Liliom est une pièce aux ascendances anciennes. Ecrite en 1909 par l’auteur austro-hongrois peu connu Ferenc Molnar, c’est une histoire d’amour, de liberté et de mort initialement ancrée dans le monde d’avant Première Guerre mondiale. Une ambiance d’ancien régime devait flotter dans les mises en scène classiques de la pièce, avec un monde dépouillé de richesses. Le dénuement affleure toujours mais dans un univers actualisé. Les personnages n’étaient et ne sont toujours pas des aristocrates viennois mais des petites gens, qui vivent toujours de petits riens dans un monde de caravanes et de larcins.

Liliom est le surnom d’un jeune homme sans attaches. Frustre et rugueux, il est bonimenteur dans une fête foraine, à la solde d’une propriétaire d’auto-tamponneuses. Ses origines sont aussi inconnues que ses intentions. Il séduit pourtant toutes les femmes et surtout Julie par ses manières viriles et autoritaires. Leur amour est aussi anachronique que sans relief. Pas de déclarations enflammées, pas de romantisme à fleur de peau. Ils se rencontrent, Julie tombe enceinte, Liliom doit subvenir aux besoins de sa famille naissante. Intrigue limpide. Et revêche. Car le point d’orgue de leur relation est une gifle incontrôlée, reflet de l’incapacité du jeune homme à baisser la garde.

Liliom ne peut se départir de sa bougonnerie, il incarne l’animalité. Il se sent puissant mais il est naïf. Un instinct monolithique limite son horizon, la confrontation physique lui semble une fin en soi alors qu’aucune récompense ne l’attend au bout. Il se bat et refuse les compromis, rembarre au gré de ses humeurs mais s’enferme dans sa rigidité. Au final, sa vie est un non choix, il est libre dans une cage trop grande pour lui. Anti-héros ni triste ni heureux, il déroule le fil de son existence sans en connaitre la trame. Signe de lâcheté?

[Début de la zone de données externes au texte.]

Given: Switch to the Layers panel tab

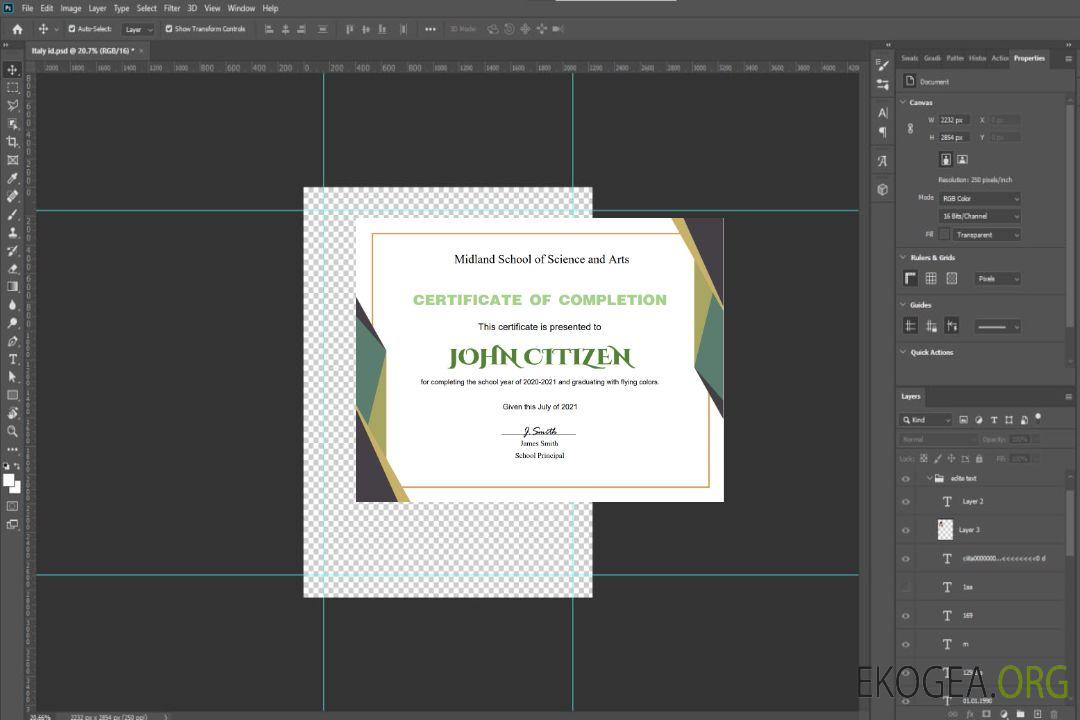Looking at the screenshot, I should (x=910, y=397).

Son existence se finit sur un énième drame et un autre non choix. Se donnant la mort après un chapardage mal préparé et afin d’éviter la prison. Il perd le peu qu’il détenait, et il s’en fiche. Je ne sais quoi en penser. Jusque-boutisme? Anarchisme? Il reviendra sur terre pour rencontrer sa fille. Qu’il giflera également. Vraiment, j’avoue être un peu perdu… Liliom est un chien fou. Je dois dire qu’une telle intransigeance est quelque peu lassante. Heureusement, il y a la mise en scène, flamboyante, ébouriffante.

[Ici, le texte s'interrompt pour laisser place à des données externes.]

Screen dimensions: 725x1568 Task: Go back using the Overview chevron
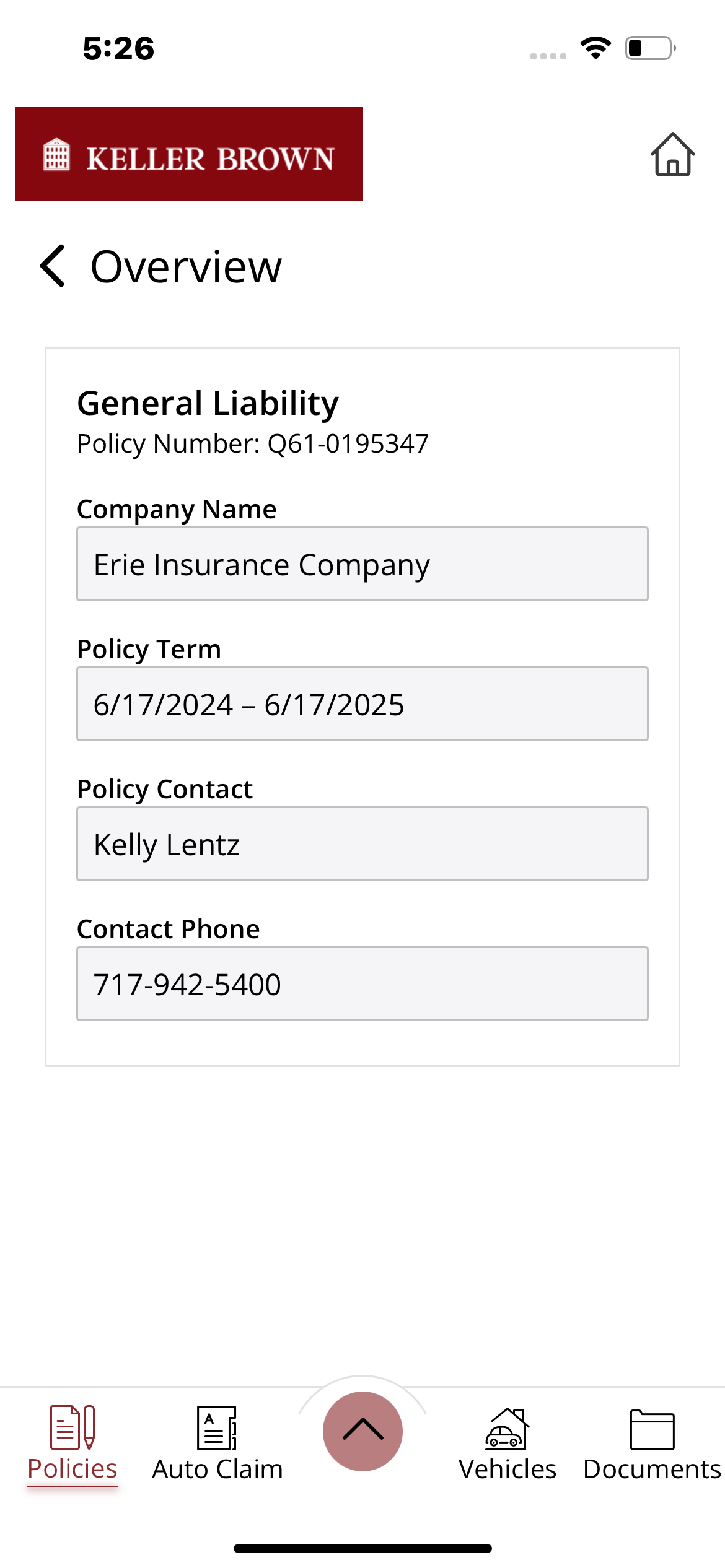[x=53, y=266]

Pour le plus grand plaisir des spectateurs, le drame est introduit, accompagné et rythmé par un orchestre acoustique. Une batterie, un piano, une trompette, une harpe et des choeurs cadencent les transitions et apportent une touche d’humanité à un personnage qui en manque cruellement. Et que dire de ce décor spectaculaire de fête foraine, avec ses auto-tamponeuses et sa grande roue qui semblent narguer l’impuissance de Liliom à s’élever, belles trouvailles du metteur en scène Jean Bellorini. Ces deux artifices théâtraux accentuent l’impression d’être situé dans une banlieue d’aujourd’hui. Les dialogues parlés et sans vers soulignent cette atmosphère d’actualité. L’empire austro-hongrois est bien loin, le drame est éternel.

La troupe d’acteurs est jeune et énergique. Liliom et Julie évoluent au milieu d’une joyeuse bande de complices souvent comiques pour échapper à enjoliver la fatalité du destin. Les 2 gendarmes sont des Laurel et Hardy qui servent de fil rouge au drame. Un acteur parfois homme parfois femme sert de caution expérimentée en multipliant les rôles. Ils ont la vigueur, ils ont le talent, on les reverra!

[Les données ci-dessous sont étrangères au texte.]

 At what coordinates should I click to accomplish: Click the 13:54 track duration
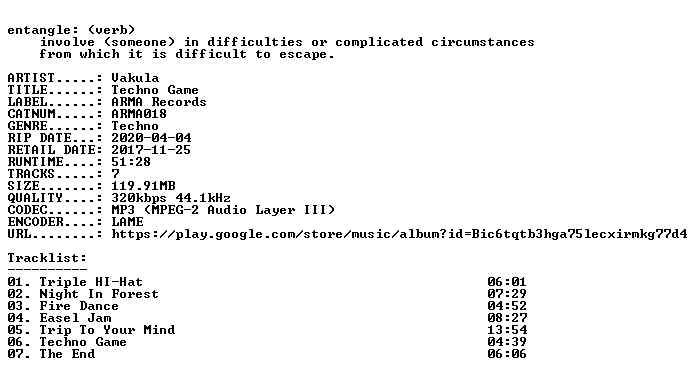507,330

Après deux heure et 7 actes, la pièce se finit dans un soulagement. Julie et sa fille survivent, les amis s’en sortent. Le seul dindon de la farce est cet incorrigible Liliom, à la destinée si hasardeuse. La pièce est un plaisir des yeux mais l’impression d’impasse prédomine. Je ne voudrais pas rencontrer ce Liliom si atrabilaire.